### Текст для чтения ###
Понимание сущности организмов у Линнея является аристотелевским, т. е. функциональным (см. 3.1). Соответственно существенные признаки понимаются как такие, которые наиболее значимы для осуществления важнейших жизненных отправлений организма. Эти признаки позволяют выявить естественные группы организмов, установить естественные отношения сродства между ними, а тем самым – Естественную систему. Здесь Линней во многом следует не столько Чезальпино и Рэю, сколько Ривиниусу; в свою очередь Линнею (а скорее Аристотелю) следуют Жюсьё и Кювье.

Соотношение между таксонами и признаками Линней решает по-разному на разных уровнях таксономической иерархии. При выделении классов и порядков он следует схоластическому принципу единого основания деления, в качестве которого использованы признаки фруктификации. Роды же он выделяет таким образом, что «признак не определяет род, но род – признак… Признак существует не для того, чтобы учредить род, а для того, чтобы его познать» (§ 169). Этот знаменитый линнеевский афоризм можно трактовать двояко. С одной стороны, ему можно дать также вполне схоластическое толкование, предполагающее логическое предшествование рода признакам: род даёт признаки в логическом смысле так же, как он даёт виды (Павлинов, 2007а). Такая трактовка вполне согласуется с иной линнеевской формулировкой того же канона: «признак вытекает из рода, а не род из признака» (§ 169). С другой стороны, этот афоризм нередко комментируется как свидетельство того, что Линней интуитивно «схватывает» естественные роды, а затем уже путём их сравнения выявляет их диагностические признаки (Васильева, 2001, 2007; Эпштейн, 2003). Во всяком случае, в «Родах растений» Линней нимало не озабочен тем, что некоторые его естественные роды не могут быть исчерпывающе охарактеризованы каким-то единственным признаком (Cain, 1995; Winsor, 2003, 2006; см. также выше ссылку на § 159). Здесь можно вспомнить, что и Аристотель в «Частях животных» естественные группы не выделяет с помощью искусственного метода, а признаёт как очевидные (см. 3.1).

Как бы там ни было, из этого вытекает одно важное положение, означающее явный отказ от схоластических формализмов: «то, что в одном роде важно для установления рода, в другом вообще не имеет значения» (§ 169). В последующим этот принцип таксономической неравноценности признаков, ставший одним из основных в эмпирической систематике (см. 4.1.1, 6.1.2), получил фундаментальное обоснование на основе концепции дивергентной эволюции (см. 4.3.4). Впрочем, в другом месте Линней утверждает, что признак «должен сохраняться в неизменном виде во всех, даже совершенно разных системах» (§ 202). Надо полагать, что здесь всё же проявляется склонность Линнея к схоластической традиции: коли естественный признак со своими подразделениями установлен, ему и надлежит следовать.
### Листинг ###
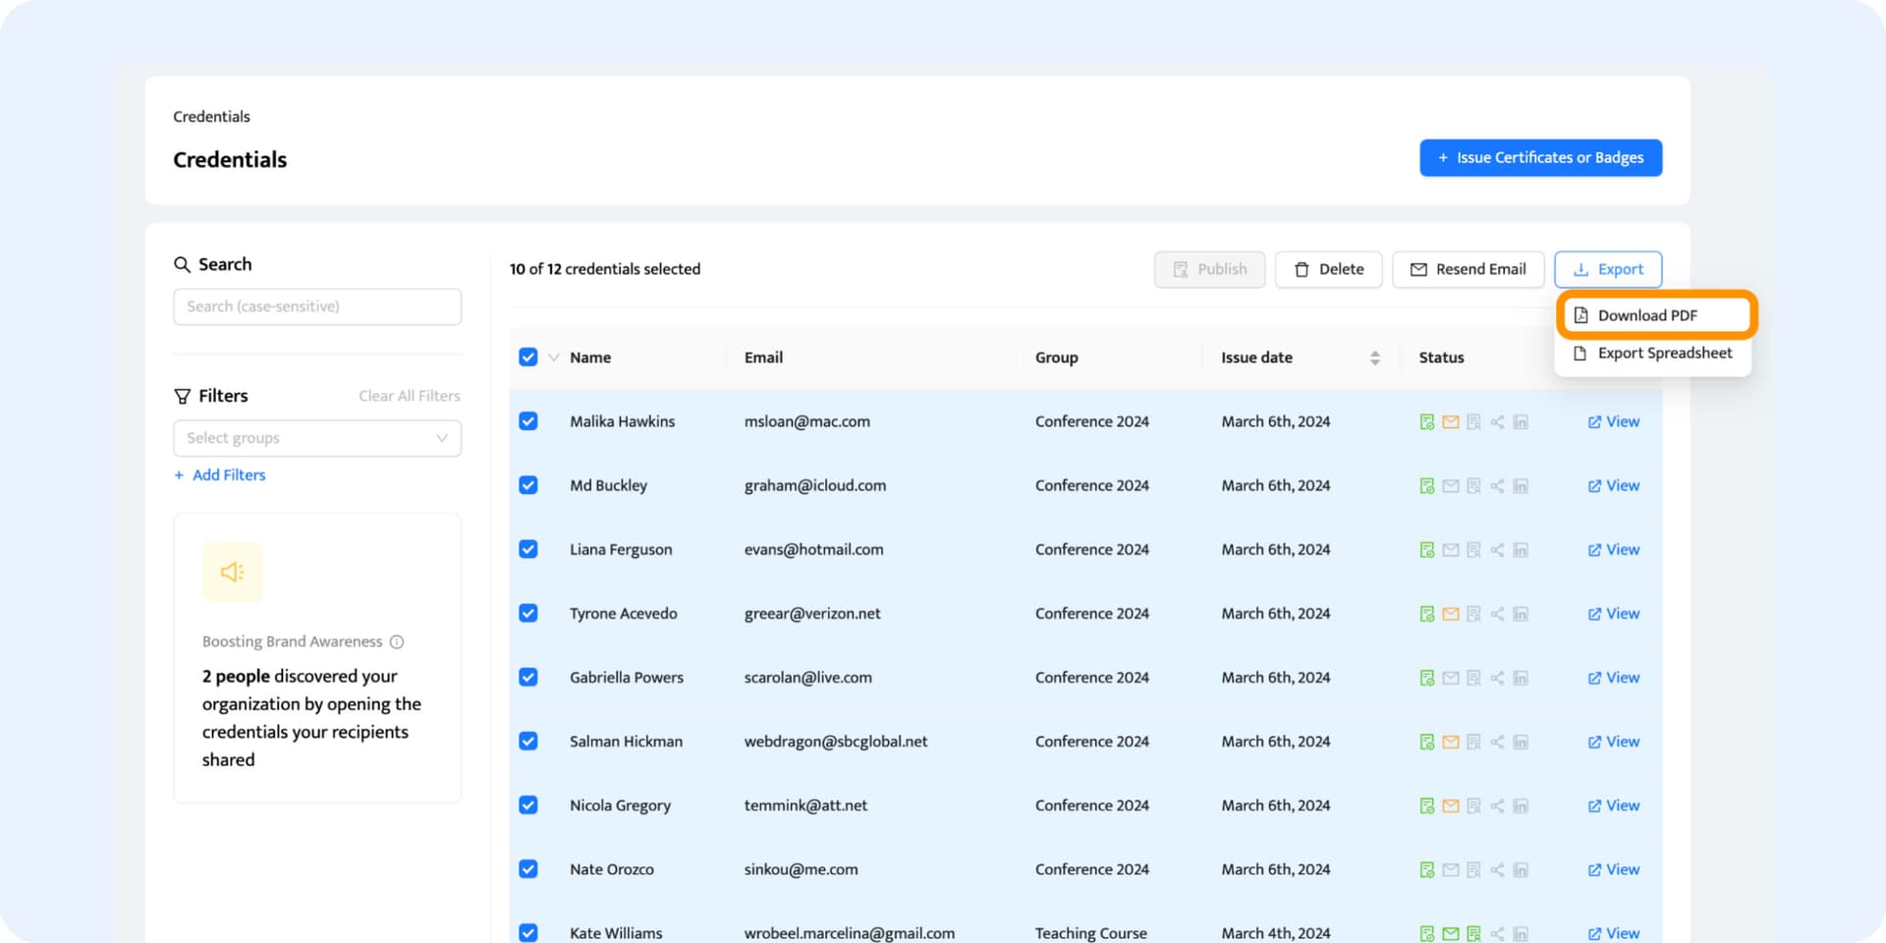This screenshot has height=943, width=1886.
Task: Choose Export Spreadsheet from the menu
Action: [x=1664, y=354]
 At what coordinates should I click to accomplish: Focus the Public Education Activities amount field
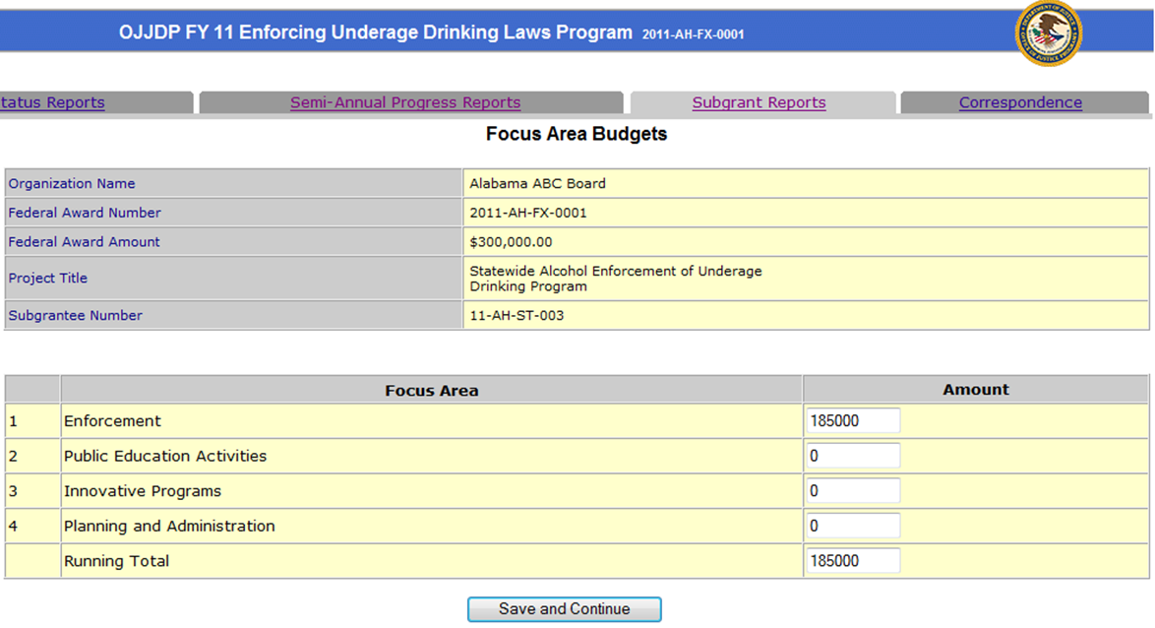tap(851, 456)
###
Задание 1: Перепишите весь листинг, заменив «amount» на «balance» и оставив остальное без изменений. Картинки в ответ не включайте.
Задание 2: Продолжите текст о том, как Линней соотносит признаки и роды, начав сразу после его последнего предложения.

Ожидаемый результат 1:
This screenshot has height=943, width=1886.
Task: Choose Export Spreadsheet from the menu
Action: [x=1664, y=354]
 At what coordinates should I click to accomplish: Focus the Public Education Activities balance field
tap(851, 456)

Ожидаемый результат 2:
Одно из ключевых новшеств Линнея, во многом сделавшее его «отцом-основателем» всей современной систематики, относится к сфере таксономической номенклатуры – совокупности правил присвоения и изменения названий таксонов. Он доводит до завершения идею Ривиниуса (см. 3.4), утверждая, что «именование – второе основание ботаники; произведя расположение [по системе], сразу же должно дать название» (§ 210). Иными словами, таксон без названия – это не таксон. При этом таксономические названия для Линнея наполнены вполне эссенциалистским смыслом: они отнюдь не случайны – они значимы (Leikola, 1987), «если не знаешь названий, то теряешь и познание вещей» (§ 210); «названия… должны быть достоверными, а потому должны даваться естественным родам» (§ 151); «родовые названия, отражающие существенный родовой признак… наилучшие» (§ 240).

Линней довольно детально проработал принципы номенклатуры, сделав их в некоторой степени формальными. Особо значимы принципы обязательности таксономических названий (§ 218), их уникальности (§ 210–216), унитарности родовых и бинарности видовых названий (§ 212, 219, 221, 256), синонимии (§ 217, 244), приоритета (§ 243). В части, касающейся названий, во многом проявляется схоластическая подоплёка линнеевского метода. Так, двойное название вида, в котором имя рода предшествует видовому эпитету, полностью соответствует схоластическому способу определения вида через «род и видовые отличия» (см. 3.2). Поэтому, наверное, неслучайно родовые названия рассмотрены в главе VII «Названия (Nomina)», тогда как видовые – в главе VIII «Отличия (Differentia)». Коль скоро видовое название обозначает видовое отличие в пределах рода, то если род монотипический, оно избыточно: как это обычно принято в «травниках» и многими «методистами» – предшественниками Линнея, «видовое название не следует давать виду, единственному в данном роде» (§ 293). С современной точки зрения это выглядит как некоторая непоследовательность, но с точки зрения схоластического метода всё достаточно естественно.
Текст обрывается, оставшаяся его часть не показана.